1

Possible Duplicate:
Supervised learning with “rare” events, when rarity is due to the large number of counter-factual events

I am trying to predict diabetes using the BRFSS dataset by using a supervised learning classification model. But I see that the target variable which is having diabetes or not is skewed. That is 90% of the records are non-diabetic and only 10% of the records are diabetic.
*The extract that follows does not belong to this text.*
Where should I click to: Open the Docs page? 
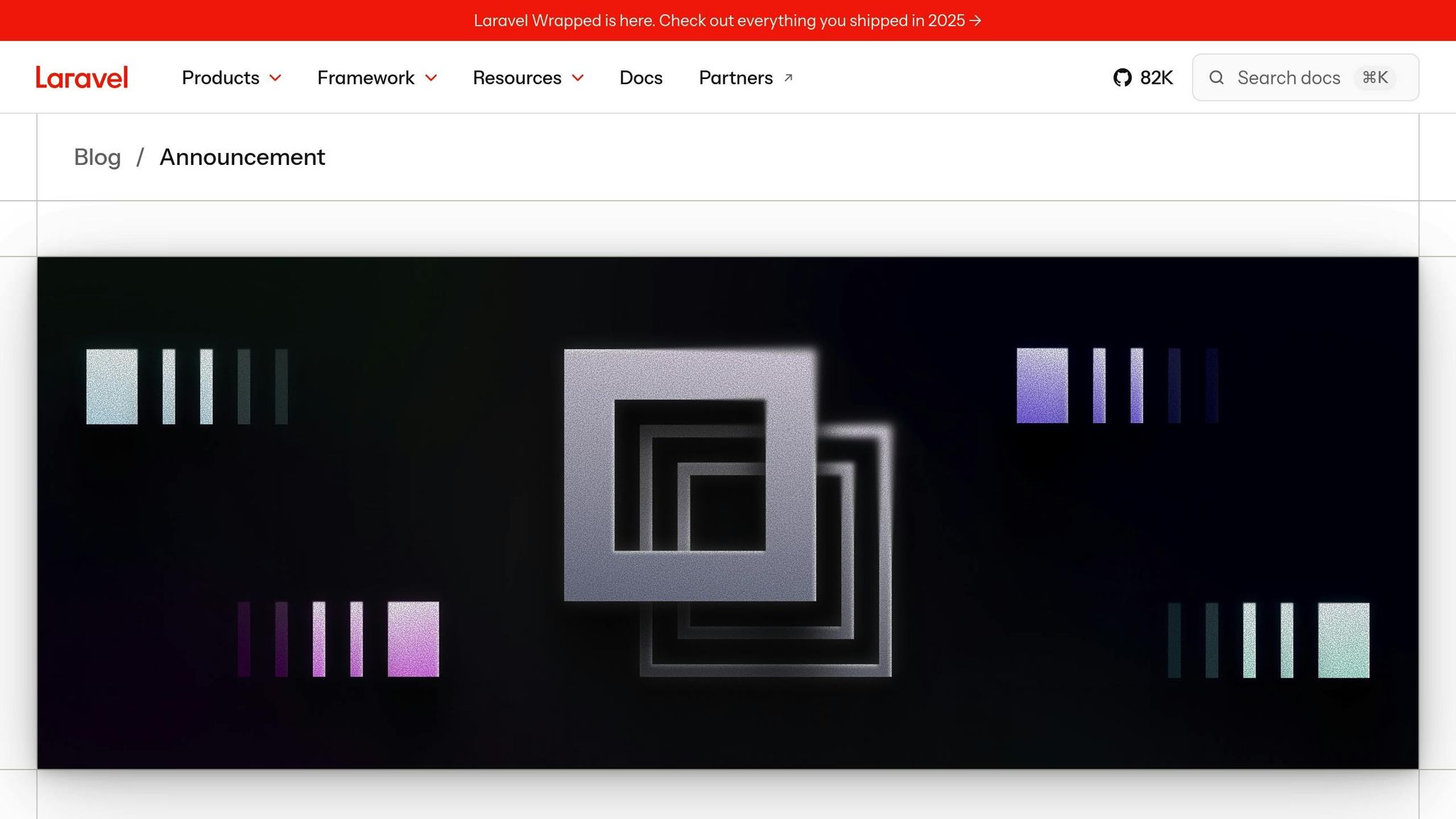641,78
How do I handle the skewness in the target variable?

user3897
  • 517
  • 1
  • 7
  • 13
  • 2
    Why do you perceive "skewness" as a problem that needs correction? – whuber Apr 20 '11 at 18:50
  • 2
    This question sounds rather similar (http://stats.stackexchange.com/questions/9398/supervised-learning-with-rare-events-when-rarity-is-due-to-the-large-number-of) and Dikran gave a good answer to it. – mlwida Apr 21 '11 at 05:57

1 Answers1

1

When your data is skewed you may:

  • use specific error metrics like precision, recall, F-score
  • trade of between precision and recall accordingly:
    • want to predict diabetes with confidence => adjust for higher precision, lower recall
    • want to avoid missing too many diabetes cases => adjust for lower precision, higher recall
    • (for example, in logistic regression, by adjusting the separating threshold)
  • use F-score to find a good balance between precision and recall, that maximizes both as much as possible
clyfe
  • 790
  • 7
  • 8